皆様こんにちは。
暑い日が続いていますね。私はようやく2回目の新型コロナウィルスワクチン接種が終了し一息ついた心持でおります。
しかし、油断は禁物ですね。マスク手洗いはまだまだ続いていきます。
さて、今回は新たに立ち上げた「エンゼルクラス」について少し補足して書いていきたいと思います。
これは私がまだ看護学生だった頃のお話です。かれこれ30年以上前になりますか。
母性看護学実習で、母性看護学実習とはお産の方々や新生児のケアを主に行う実習です。ある産後のお母様に出会いました。
その方は、分娩直後にお子様を亡くされた方でした。まだグリーフケアという言葉さえ知らない時代でした。誰もが皆同じように、亡くなったお子様の話には触れませんでした。まるでその子は、初めから存在していなかったかのように、誰一人子どもの話はしませんでした。「子ども」という文言までもそのお母様の前ではタブーでした。そのお母様は、ご家族の希望で、自分の亡くなった子どもの葬儀に参列させてもらえない状況でした。産後の肥立ちが悪くなるという理由で、或いは亡くなった子どもを思い出させるからという理由で葬儀に参列することができませんでした。
その当時は、このような方が自分の子どもの葬儀に参列できないことなど決して珍しいことではありませんでした。
ある時その方は、学生の私に葬儀の時に着せてあげたいと言って、手作りの着物を見せてくれました。「本当はお葬式に行ってあげたいんだけど、周りの人たちがダメだって言うから。見ない方がいいって。だから亡くなった自分の子どもの顔も見ていないの。悲しいな。なんでだろう。仕方ないんだってそう自分に言い聞かせてるんだけど。旦那さんにも親にもそんな話はできないよね。自分が悪いんだから。」そう言って泣いておられたのを思い出します。

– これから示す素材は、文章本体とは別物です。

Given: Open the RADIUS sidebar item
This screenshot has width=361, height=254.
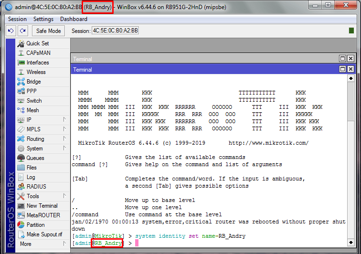Looking at the screenshot, I should click(x=36, y=187).
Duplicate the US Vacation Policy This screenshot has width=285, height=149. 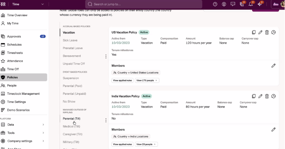pyautogui.click(x=254, y=32)
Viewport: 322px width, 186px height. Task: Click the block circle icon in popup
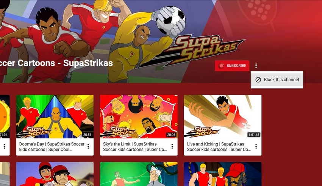(x=258, y=80)
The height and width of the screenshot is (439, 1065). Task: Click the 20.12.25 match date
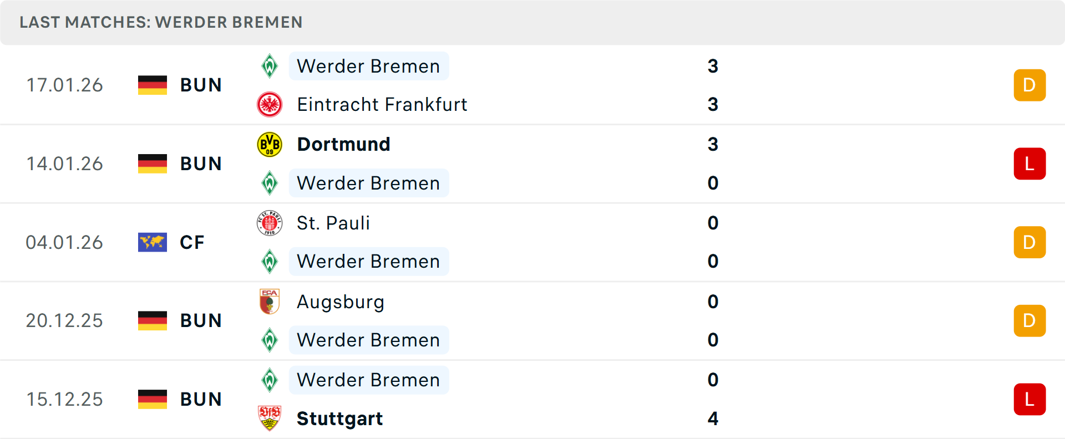(x=64, y=320)
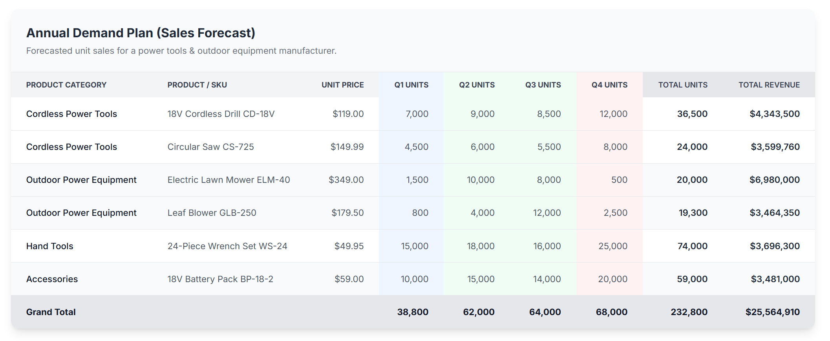Select the 18V Cordless Drill CD-18V row
The image size is (830, 341).
pyautogui.click(x=413, y=114)
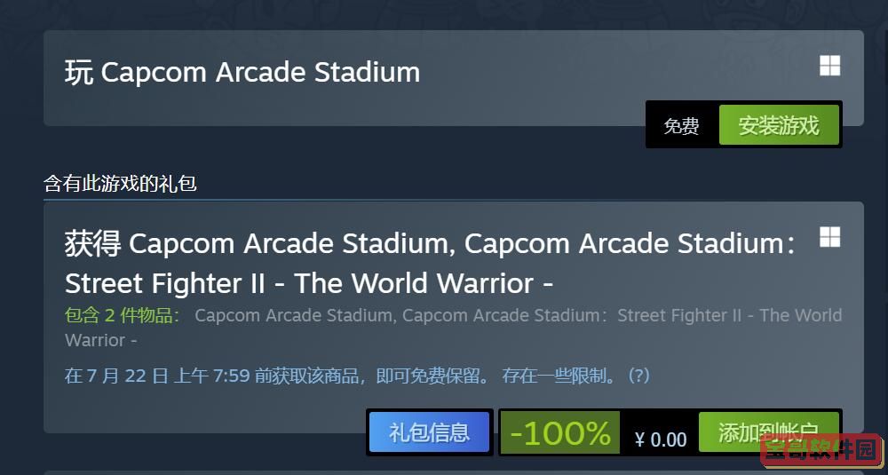Select the ¥ 0.00 price label
The width and height of the screenshot is (888, 475).
[661, 439]
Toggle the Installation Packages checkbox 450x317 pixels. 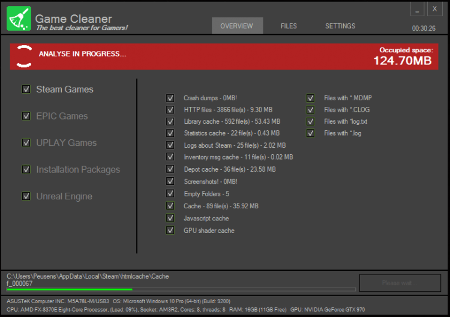tap(26, 169)
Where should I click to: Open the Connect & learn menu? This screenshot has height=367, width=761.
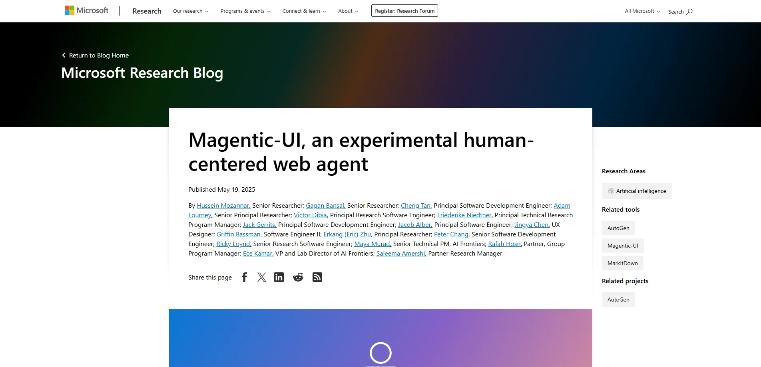(x=304, y=11)
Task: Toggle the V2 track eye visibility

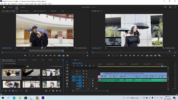Action: pos(86,74)
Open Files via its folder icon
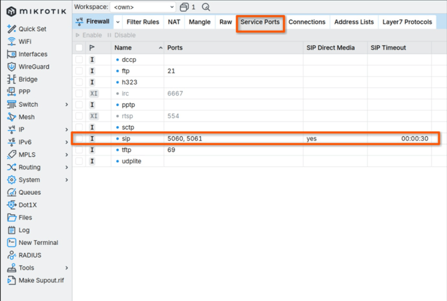The width and height of the screenshot is (447, 301). pos(11,218)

今思えば、何の関係もない学生にだから、そんな話ができたのでしょうね。
今でもそんな考えを持つ方がおられます。見ない方がいいといって、亡くなった子どもの顔を知ることも出来ない方がいます。
悲しみに蓋をすることが、悲しみを早く忘れることが出来ると考える人がいます。生まれたばかりの子どもだから、あるいは生まれる前の子どもだったから、直ぐに忘れた方がいい、直ぐに忘れられるという人がいます。
しかし、母親のお腹の中に生命が誕生した日から、母と子の絆は臍帯という血管で繋がれます。少しずつ大きくなっていく我が子を慈しみながら、母性が芽生えます。そうして少しずつ母子の絆は深まっていくのです。しかしその途中で子どもを亡くされた方は、お腹の中にもういない我が子への喪失悲嘆に襲われることになります。
大切な我が子を亡くした悲しみは、流産であっても、死産であっても変わることはありませんね。
やはり、同じ思いの方々と悲しみを共有し、心を軽くしていく必要があります。
特に流産や死産を経験された方は、自分を責める傾向が強くなると私は考えています。ご自分を責め続けるのではなく、生まれてこれなかった、或いは育つことができなかった赤ちゃんの話をすることで、自分自身をその苦しみから解放していく必要があります。
誰かにその悲しみを話すこと、誰かとその悲しみを共有するということは、そんな力があるのです。